### DOCUMENT EXTRACT

II. Summary judgment standard
"The court shall grant summary judgment if the movant shows that there is no genuine dispute as to any material fact and the movant is entitled to judgment as a matter of law." Fed. R. Civ. P. 56(a). A moving party may meet that burden "by 'showing' - that is, pointing out to the district court -- that there is an absence of evidence to support the nonmoving party's case." Celotex Corp. v. Catrett, 477 U.S. 317, 325 (1986). Revised Rule 56 expressly provides that:
A party asserting that a fact cannot be or is genuinely disputed must support the assertion by:Fed. R. Civ. P. 56(c)(1). The revised Rule also provides the consequences of failing to properly support or address a fact:
(A) citing to particular parts of materials in the record, including depositions, documents, electronically stored information, affidavits or declarations, stipulations (including those made for purposes of the motion only), admissions, interrogatory answers, or other materials; or
(B) showing that the materials cited do not establish the absence or presence of a genuine dispute, or that an adverse party cannot produce admissible evidence to support the fact.
If a party fails to properly support an assertion of fact or fails to properly address another party's assertion of fact as required by Rule 56(c), the court may:Fed. R. Civ. P. 56(e). "The court need consider only the cited materials, but it may consider other materials in the record." Fed. R. Civ. P. 56(c)(3).

######
### DATA LINES

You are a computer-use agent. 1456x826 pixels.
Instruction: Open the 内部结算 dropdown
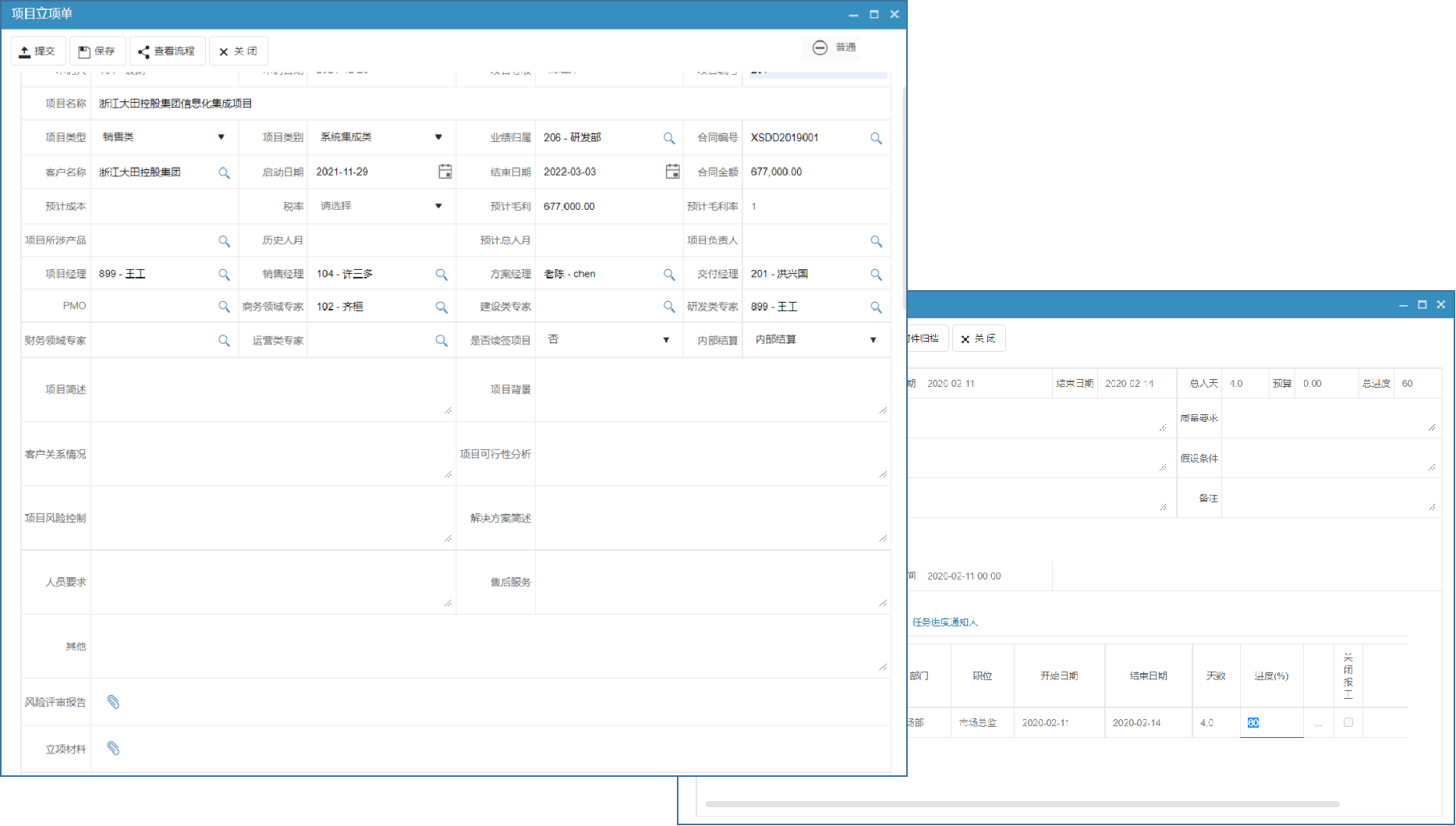[873, 340]
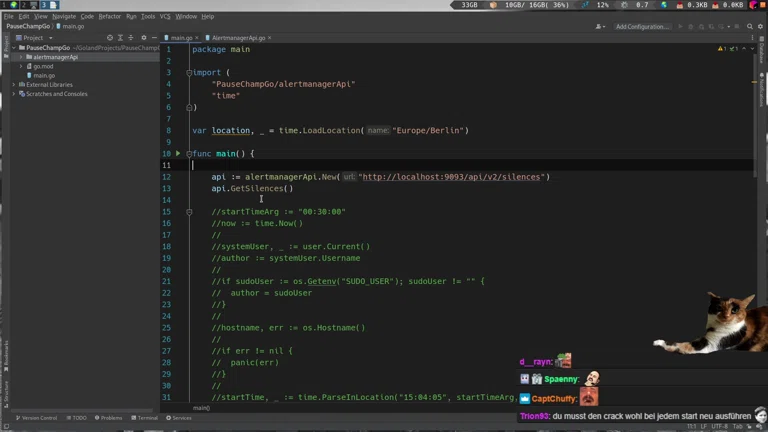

######

# SET OF TASKS
1/ Reproduce the summary judgment passage from "If a party fails" up to and including "Civ. P. 56(c)(3).".
2/ List the specific kinds of record materials named in item (A) of the summary judgment passage, leaving out the closing catch-all "other materials".
3/ Please write what comes next in the summary judgment passage, starting after its final sentence.
The material that comes after the summary judgment passage is separate from it.

# ANSWERS IN ORDER
1/
If a party fails to properly support an assertion of fact or fails to properly address another party's assertion of fact as required by Rule 56(c), the court may:Fed. R. Civ. P. 56(e). "The court need consider only the cited materials, but it may consider other materials in the record." Fed. R. Civ. P. 56(c)(3).

2/
depositions
documents
electronically stored information
affidavits or declarations
stipulations (including those made for purposes of the motion only)
admissions
interrogatory answers

3/
(1) give an opportunity to properly support or address the fact;
(2) consider the fact undisputed for purposes of the motion;
(3) grant summary judgment if the motion and supporting materials - including the facts considered undisputed - show that the movant is entitled to it; or
(4) issue any other appropriate order.
When the moving party has met its burden under rule 56, "its opponent must do more than simply show that there is some metaphysical doubt as to the material facts." Matsushita Electric Industries Co. v. Zenith Radio Corp., 475 U.S. 574, 586 (1986). Ultimately a district court must determine whether the record as a whole presents a genuine issue of material fact, id. at 587, drawing "all justifiable inferences in the light most favorable to the non-moving party," Hager v. Pike County Bd. Of Education, 286 F.3d 366, 370 (6th Cir. 2002).
III. Analysis
The ADEA prohibits an employer from discharging an individual "because of such individual's age." 29 U.S.C. § 623(a)(1). Michigan's Civil Rights Act does not allow an employer to "[f]ail or refuse to hire or recruit, discharge, or otherwise discriminate against an individual with respect to employment, compensation, or a term, condition, or privilege of employment because of . . . age." Mich. Comp. Laws § 37.2202(1)(a). Age discrimination claims brought under the Michigan statute are analyzed under the same standards as federal claims brought under the ADEA. Geiger v. Tower Auto., 579 F.3d 614, 626 (6th Cir. 2009). See also Bondurant v. Air Line Pilots Ass'n, Int'l, 679 F.3d 386, 394 (6th Cir. 2012).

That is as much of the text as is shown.